Alex Johnson at Zoot blog offers an interesting perspective on the well-reported shift in consumer behavior since 2008, in which borrowers have been paying their credit card bills ahead of their mortgages.

Johnson suggests that this change be viewed through the prism of Maslow’s Hierarchy of Needs. This psychological theory proposes that certain needs will motivate humans before others. The most basic physiological needs (food, water, breathing, sleep, sex, and, uhm, excretion) are the first in line; abstract things that fall under the category of “self-actualization” come last.

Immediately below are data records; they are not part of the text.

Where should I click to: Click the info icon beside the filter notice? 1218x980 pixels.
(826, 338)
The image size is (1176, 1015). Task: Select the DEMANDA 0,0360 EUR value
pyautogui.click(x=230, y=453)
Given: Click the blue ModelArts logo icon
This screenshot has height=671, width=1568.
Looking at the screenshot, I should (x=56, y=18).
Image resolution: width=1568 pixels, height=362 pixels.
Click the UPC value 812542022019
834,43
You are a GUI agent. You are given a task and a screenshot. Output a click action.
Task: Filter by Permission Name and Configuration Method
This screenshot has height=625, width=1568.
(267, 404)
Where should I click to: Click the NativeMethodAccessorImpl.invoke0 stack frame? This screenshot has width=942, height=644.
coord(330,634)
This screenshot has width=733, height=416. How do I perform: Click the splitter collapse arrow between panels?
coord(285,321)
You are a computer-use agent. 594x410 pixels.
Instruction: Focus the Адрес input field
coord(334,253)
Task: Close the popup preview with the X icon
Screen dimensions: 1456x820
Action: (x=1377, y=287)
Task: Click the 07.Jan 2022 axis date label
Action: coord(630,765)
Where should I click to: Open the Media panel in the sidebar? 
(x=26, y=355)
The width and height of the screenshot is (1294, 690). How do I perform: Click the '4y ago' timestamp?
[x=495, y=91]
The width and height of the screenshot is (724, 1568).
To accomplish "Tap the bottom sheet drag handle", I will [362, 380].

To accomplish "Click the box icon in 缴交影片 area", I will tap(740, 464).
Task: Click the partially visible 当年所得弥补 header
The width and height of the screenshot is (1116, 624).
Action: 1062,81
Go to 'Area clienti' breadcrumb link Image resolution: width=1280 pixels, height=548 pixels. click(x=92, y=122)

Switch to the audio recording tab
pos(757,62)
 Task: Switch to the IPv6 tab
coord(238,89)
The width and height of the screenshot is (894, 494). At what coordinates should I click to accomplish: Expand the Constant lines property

“In times of economic uncertainty, when basic necessities (like having a job and an income) are threatened, people tend to focus on securing those fundamental needs above their higher-level needs like achievement,” Johnson writes. Hence, it makes sense that Americans would start paying their credit card issuer first, their car lender second and their mortgages, if they had enough left over, only third. “A car is a higher priority than a house because in the words of one banker … ‘you can sleep in your car, but you can’t drive your house to work.’ A credit card is more valuable than a car or a house because it can be used for transportation (e.g. buying a subway pass), shelter (e.g. rent for an apartment), and other basic necessities.”

Johnson ends his post by suggesting that bankers can engender long-term loyalty “by demonstrating to their customers that they understand their needs and empathize with their situations.” For example, they can take the perhaps counterintuitive step of issuing credit cards (with low credit ceilings) to borrowers who are delinquent on the mortgage.

This much is clear: don’t accept “self-esteem” or “creativity” as collateral.